◆ **Problem statement**
Give the part of the records that opens with the line containing "Click the yellow download-arrow" and closes with the line containing "Action: coord(624,45)" as a Markdown table with the columns Row and Line, numbering each line and leaving out blank lines.

◆ **Supplied information**
--------

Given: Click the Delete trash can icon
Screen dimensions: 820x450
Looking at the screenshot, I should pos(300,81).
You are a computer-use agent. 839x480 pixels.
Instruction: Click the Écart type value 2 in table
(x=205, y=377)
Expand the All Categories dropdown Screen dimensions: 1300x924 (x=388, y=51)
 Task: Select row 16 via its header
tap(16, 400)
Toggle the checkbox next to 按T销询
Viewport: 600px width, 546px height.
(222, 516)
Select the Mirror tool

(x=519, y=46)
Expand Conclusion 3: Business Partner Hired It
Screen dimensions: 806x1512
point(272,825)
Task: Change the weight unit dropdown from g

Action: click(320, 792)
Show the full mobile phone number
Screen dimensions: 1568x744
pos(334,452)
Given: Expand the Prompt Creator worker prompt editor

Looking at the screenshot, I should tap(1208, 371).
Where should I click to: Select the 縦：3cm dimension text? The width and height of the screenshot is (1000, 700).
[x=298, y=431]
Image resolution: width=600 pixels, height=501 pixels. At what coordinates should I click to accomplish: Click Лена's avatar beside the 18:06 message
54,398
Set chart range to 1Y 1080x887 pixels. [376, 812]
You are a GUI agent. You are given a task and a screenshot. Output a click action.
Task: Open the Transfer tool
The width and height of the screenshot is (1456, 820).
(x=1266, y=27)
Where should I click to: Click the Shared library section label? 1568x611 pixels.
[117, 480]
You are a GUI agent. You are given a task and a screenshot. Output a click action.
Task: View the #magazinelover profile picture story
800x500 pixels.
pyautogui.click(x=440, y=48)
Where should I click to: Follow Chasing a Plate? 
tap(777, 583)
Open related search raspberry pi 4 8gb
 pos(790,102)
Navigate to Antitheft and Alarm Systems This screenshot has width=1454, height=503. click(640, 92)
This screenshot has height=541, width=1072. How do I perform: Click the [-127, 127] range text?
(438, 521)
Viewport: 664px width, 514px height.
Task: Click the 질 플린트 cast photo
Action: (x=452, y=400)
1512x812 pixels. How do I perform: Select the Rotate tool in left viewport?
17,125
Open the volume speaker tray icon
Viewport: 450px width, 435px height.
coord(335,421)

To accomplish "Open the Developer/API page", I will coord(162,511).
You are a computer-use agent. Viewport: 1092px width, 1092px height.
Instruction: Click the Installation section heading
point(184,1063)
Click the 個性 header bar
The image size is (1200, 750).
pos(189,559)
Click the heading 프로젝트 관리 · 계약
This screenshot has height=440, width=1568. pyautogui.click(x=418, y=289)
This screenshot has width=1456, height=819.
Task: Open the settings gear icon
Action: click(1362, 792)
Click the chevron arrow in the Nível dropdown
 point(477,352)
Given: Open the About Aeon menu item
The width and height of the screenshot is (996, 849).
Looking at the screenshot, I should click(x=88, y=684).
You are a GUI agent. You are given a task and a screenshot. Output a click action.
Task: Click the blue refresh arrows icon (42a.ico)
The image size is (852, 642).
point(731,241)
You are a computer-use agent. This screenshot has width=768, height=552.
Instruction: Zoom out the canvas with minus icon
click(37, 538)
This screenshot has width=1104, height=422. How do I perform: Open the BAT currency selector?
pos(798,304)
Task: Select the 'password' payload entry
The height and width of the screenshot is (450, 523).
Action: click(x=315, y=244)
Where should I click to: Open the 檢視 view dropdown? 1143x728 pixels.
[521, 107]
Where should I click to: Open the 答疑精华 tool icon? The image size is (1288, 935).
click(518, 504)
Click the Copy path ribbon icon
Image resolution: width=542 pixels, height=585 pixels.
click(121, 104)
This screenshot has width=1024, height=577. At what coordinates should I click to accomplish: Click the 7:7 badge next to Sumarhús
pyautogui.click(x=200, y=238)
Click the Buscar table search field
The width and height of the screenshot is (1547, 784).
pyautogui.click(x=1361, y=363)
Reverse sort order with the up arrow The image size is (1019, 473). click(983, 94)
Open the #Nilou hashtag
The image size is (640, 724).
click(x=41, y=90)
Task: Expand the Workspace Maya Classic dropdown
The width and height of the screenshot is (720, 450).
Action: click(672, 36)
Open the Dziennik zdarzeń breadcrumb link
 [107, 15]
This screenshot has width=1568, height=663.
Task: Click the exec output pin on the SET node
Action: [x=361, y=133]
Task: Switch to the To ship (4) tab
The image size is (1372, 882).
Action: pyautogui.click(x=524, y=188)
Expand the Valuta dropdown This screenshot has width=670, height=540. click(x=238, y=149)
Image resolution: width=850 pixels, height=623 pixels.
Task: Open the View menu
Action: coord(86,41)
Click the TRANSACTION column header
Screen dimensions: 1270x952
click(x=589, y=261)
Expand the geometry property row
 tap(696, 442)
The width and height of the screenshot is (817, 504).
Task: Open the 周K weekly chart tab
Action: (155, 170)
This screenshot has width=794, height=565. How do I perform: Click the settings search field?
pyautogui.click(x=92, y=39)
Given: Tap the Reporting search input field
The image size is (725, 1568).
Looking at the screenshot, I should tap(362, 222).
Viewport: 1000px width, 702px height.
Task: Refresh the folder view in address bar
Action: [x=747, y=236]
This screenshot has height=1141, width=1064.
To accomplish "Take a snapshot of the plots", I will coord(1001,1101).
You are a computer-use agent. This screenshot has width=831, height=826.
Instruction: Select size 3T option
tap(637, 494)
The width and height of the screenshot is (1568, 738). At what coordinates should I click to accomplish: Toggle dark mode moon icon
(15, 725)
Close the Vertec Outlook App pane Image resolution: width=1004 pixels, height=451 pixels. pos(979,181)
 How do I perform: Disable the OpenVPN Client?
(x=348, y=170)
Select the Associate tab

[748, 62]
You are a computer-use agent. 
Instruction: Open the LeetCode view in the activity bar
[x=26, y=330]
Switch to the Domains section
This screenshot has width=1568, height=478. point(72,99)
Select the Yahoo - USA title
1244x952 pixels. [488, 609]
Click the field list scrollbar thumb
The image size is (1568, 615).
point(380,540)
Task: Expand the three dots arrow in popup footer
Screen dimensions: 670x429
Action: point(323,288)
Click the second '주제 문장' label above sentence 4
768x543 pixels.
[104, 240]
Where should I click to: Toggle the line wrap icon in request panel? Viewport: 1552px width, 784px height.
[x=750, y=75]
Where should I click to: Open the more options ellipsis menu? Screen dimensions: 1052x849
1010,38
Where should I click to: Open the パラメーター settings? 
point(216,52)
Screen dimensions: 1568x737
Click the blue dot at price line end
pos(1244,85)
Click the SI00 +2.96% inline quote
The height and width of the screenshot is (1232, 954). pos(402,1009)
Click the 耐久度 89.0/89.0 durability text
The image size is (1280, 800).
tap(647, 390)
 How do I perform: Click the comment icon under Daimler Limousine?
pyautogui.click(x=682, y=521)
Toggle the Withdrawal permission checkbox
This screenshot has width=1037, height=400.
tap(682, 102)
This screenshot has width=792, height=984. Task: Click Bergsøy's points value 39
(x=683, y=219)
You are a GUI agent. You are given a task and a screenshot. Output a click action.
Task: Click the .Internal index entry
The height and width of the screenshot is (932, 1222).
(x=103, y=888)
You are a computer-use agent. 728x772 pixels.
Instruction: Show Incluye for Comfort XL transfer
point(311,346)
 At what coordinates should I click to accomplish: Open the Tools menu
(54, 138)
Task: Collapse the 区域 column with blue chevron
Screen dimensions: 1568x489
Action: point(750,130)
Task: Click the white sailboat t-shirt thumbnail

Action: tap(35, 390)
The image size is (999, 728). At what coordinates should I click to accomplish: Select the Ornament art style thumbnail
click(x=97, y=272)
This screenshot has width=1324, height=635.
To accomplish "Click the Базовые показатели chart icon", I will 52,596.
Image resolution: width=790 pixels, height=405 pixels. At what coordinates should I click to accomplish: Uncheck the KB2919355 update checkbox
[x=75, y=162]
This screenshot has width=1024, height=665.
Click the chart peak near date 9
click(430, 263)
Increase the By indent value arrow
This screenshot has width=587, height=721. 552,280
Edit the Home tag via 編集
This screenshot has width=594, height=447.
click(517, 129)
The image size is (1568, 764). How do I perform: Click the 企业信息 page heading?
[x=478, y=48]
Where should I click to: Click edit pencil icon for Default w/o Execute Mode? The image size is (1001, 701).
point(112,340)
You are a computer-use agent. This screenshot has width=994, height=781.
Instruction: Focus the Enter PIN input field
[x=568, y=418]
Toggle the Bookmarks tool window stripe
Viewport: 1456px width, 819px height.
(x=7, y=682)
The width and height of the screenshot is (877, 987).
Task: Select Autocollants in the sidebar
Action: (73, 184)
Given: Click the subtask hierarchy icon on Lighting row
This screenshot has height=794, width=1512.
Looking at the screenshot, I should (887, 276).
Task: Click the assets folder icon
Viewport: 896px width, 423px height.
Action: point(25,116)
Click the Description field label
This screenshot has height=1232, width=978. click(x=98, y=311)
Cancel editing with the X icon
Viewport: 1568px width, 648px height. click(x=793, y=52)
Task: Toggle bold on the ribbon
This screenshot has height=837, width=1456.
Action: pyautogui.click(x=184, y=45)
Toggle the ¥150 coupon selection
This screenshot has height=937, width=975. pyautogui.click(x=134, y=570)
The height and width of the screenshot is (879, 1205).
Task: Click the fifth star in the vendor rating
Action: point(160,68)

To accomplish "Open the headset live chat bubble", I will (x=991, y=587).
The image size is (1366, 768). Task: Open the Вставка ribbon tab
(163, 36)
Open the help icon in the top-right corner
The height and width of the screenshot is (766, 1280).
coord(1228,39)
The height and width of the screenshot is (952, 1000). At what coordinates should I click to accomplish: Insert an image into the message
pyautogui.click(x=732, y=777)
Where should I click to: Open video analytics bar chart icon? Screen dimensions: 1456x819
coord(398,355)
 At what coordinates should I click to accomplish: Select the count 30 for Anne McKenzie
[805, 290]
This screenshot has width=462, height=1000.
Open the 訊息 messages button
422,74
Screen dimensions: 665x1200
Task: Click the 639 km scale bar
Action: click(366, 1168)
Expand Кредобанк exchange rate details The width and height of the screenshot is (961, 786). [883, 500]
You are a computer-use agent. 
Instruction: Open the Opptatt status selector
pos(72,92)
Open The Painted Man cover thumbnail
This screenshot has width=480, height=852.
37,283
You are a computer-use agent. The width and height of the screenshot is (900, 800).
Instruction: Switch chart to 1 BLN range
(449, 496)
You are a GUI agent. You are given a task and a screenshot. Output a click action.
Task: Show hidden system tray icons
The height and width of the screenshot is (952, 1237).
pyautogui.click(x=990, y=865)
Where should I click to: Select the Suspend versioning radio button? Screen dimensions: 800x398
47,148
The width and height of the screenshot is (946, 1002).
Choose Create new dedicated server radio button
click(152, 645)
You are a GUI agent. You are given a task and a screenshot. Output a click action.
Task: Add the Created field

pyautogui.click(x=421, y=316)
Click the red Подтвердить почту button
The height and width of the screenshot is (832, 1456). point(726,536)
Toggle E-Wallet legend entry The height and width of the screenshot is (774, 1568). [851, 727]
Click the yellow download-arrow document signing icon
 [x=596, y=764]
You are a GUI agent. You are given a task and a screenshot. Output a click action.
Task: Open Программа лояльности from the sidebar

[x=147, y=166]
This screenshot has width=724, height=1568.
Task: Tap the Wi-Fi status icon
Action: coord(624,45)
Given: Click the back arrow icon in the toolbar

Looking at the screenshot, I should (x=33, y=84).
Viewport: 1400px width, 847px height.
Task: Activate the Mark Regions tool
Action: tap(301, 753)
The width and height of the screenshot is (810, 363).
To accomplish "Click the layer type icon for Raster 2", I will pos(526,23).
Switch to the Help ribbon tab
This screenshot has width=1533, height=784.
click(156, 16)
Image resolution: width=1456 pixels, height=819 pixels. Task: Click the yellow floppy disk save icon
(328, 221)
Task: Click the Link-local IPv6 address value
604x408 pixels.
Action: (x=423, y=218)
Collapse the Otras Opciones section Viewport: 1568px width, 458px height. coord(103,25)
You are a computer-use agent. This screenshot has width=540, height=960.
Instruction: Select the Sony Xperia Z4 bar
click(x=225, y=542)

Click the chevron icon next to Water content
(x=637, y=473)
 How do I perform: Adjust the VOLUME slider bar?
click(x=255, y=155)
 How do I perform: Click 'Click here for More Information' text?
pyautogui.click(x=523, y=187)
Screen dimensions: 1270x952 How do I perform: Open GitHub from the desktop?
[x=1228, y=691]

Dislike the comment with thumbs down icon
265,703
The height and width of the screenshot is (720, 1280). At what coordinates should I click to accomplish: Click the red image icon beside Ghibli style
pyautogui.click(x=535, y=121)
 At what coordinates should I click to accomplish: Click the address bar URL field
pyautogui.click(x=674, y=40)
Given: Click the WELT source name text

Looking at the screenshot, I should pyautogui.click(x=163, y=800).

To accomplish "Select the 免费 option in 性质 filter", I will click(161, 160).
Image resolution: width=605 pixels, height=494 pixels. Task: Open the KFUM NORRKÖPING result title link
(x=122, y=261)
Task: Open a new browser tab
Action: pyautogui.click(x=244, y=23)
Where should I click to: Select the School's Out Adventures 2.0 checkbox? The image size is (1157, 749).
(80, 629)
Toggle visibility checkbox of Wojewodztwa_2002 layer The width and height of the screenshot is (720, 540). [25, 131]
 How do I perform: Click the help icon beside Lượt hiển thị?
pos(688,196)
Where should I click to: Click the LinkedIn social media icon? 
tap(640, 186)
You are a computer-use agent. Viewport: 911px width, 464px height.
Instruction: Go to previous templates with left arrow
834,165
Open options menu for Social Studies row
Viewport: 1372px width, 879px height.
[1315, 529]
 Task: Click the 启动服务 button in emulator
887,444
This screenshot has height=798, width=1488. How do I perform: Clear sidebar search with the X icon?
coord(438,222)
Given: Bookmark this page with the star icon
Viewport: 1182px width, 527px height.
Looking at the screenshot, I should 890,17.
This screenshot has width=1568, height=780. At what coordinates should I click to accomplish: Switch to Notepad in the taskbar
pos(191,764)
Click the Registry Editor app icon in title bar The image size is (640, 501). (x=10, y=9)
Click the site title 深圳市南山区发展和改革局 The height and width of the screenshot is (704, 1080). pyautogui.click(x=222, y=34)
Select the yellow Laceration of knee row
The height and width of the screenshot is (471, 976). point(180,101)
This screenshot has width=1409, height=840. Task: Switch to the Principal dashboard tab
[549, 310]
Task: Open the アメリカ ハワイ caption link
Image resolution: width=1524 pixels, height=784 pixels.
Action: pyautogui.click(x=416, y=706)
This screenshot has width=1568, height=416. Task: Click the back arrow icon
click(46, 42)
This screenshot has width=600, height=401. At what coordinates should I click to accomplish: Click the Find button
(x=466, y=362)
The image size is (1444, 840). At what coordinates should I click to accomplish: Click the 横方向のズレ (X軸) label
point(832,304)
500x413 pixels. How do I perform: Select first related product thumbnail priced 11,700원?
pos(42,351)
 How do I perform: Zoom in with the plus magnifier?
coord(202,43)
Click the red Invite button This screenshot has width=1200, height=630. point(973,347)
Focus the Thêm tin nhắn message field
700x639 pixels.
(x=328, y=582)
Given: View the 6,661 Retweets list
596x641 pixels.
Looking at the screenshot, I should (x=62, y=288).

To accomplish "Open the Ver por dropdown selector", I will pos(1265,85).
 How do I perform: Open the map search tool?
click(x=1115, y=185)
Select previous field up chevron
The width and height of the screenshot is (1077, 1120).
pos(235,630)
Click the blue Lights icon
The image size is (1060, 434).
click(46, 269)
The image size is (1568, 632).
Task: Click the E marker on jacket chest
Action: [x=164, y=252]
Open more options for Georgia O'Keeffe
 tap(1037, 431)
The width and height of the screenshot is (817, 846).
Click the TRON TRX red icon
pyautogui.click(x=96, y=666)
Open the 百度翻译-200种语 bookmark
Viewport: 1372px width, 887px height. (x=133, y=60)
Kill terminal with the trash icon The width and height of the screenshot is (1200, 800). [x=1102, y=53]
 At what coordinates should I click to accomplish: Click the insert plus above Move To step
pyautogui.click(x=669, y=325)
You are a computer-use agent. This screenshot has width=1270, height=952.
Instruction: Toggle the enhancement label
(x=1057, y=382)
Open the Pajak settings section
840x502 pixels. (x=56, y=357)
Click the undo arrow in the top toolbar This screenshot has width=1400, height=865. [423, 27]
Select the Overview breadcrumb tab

--------

◆ **Written response**
| Row | Line |
|---|---|
| 1 | Click the yellow download-arrow document signing icon |
| 2 |  [x=596, y=764] |
| 3 | You are a GUI agent. You are given a task and a screenshot. Output a click action. |
| 4 | Task: Open Программа лояльности from the sidebar |
| 5 | [x=147, y=166] |
| 6 | This screenshot has width=724, height=1568. |
| 7 | Task: Tap the Wi-Fi status icon |
| 8 | Action: coord(624,45) |